1 chance sur 5 de gagner
A l’approche d’une élection où la démocratie est réellement en jeu aux Etats-Unis, la popularité persistante des populistes devrait servir d’avertissement urgent. Même lorsque de nombreux experts les sortent de la course, ils ont tendance à se faire réélire. Et bien que les sondages placent Joe Biden en tête, les modèles les plus sophistiqués donnent encore à Trump 1 chance sur 5 de gagner. Pour aggraver les choses, le contexte international prouve que les quelques populistes qui ont échoué à se faire réélire pour un second mandat ont tendance à conserver une présence importante et préjudiciable dans la politique de leur pays. Silvio Berlusconi, par exemple, est devenu président du Conseil des ministres italien pour la première fois en 1994. Il a perdu sa majorité au gouvernement en moins d’un an, mais s’est ensuite rapidement rétabli, dominant la politique de la Botte pendant les deux décennies suivantes. De même, Jaroslaw Kaczynski. Nommé à la tête du gouvernement polonais en 2006, il n’a pas été maintenu au pouvoir en 2007 et est resté dans l’opposition pendant la décennie suivante. Mais son parti est revenu aux affaires en 2015 et, depuis, il n’a cessé de malmener les institutions démocratiques du pays.

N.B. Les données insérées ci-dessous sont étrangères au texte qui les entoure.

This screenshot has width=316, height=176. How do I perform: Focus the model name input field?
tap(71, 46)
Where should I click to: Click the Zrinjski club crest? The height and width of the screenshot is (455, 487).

Il y a donc de quoi s’inquiéter, tant pour l’élection que pour ses conséquences. Malgré tout, la principale leçon que je tire du contexte international est inspirante : après quatre années au cours desquelles les Etats-Unis se sont montrés sous leur jour le moins flatteur, les Américains pourraient bientôt défier les tendances mondiales. Et si tel était le cas, une nouvelle administration pourrait enfin contribuer à mener la lutte internationale contre les forces montantes de l’illibéralisme.
Yascha Mounk, politologue et chercheur à Harvard, né en Allemagne et naturalisé américain, spécialiste des populismes.